_What you should do_: Answer with a single number stating how many lines of the entries below include the string "computer".

** Opening Records for the exercise block **

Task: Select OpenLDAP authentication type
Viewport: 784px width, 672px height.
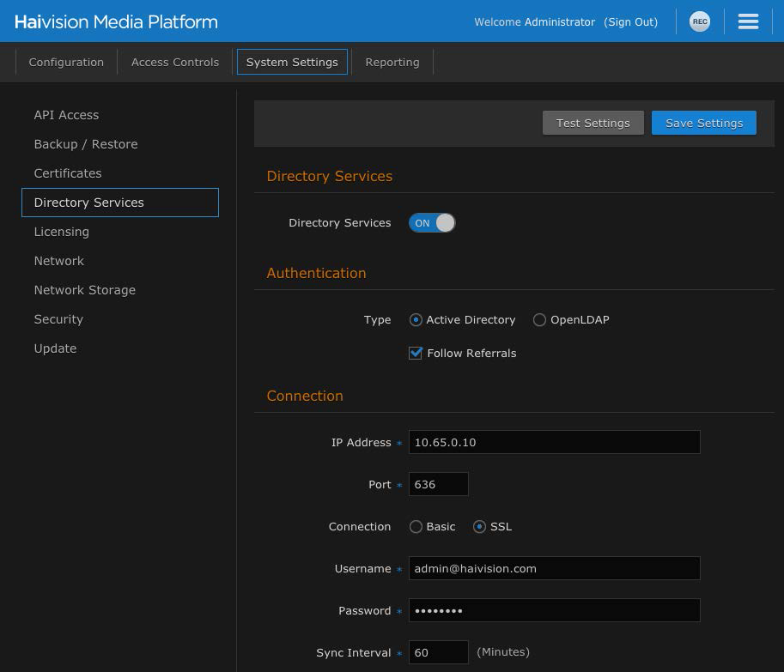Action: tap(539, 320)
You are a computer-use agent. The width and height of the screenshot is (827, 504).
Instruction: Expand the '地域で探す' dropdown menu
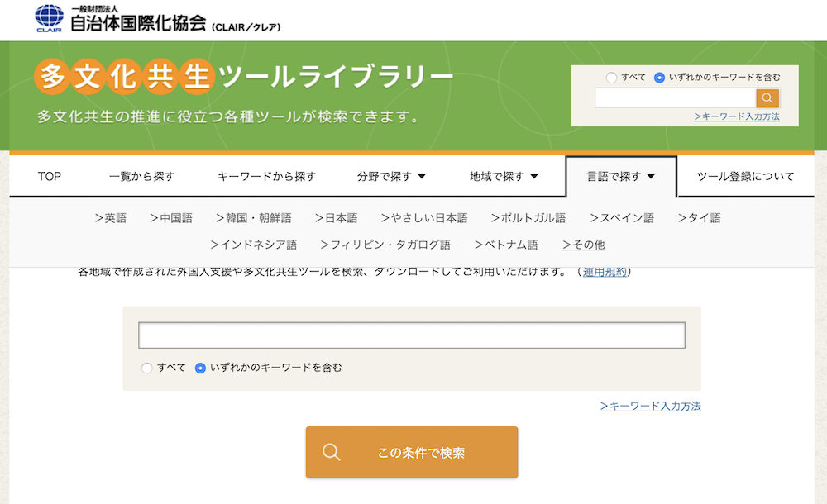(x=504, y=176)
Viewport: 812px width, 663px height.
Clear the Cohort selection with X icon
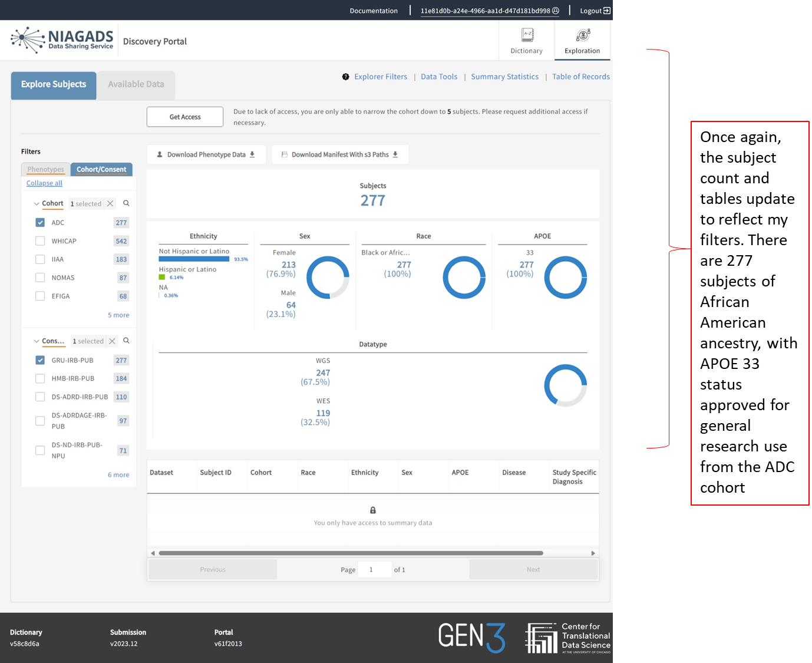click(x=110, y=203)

** Closing Records for the exercise block **
** Opening Records for the exercise block **

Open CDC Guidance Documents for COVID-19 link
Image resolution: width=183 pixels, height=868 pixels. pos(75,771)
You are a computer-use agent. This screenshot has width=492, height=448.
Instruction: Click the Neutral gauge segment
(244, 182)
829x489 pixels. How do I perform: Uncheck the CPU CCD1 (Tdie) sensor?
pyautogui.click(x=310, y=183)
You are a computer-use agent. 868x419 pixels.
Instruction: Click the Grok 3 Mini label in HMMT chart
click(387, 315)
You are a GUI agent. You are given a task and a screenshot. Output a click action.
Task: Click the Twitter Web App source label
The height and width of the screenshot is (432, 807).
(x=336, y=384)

** Closing Records for the exercise block **

_Task answer_: 3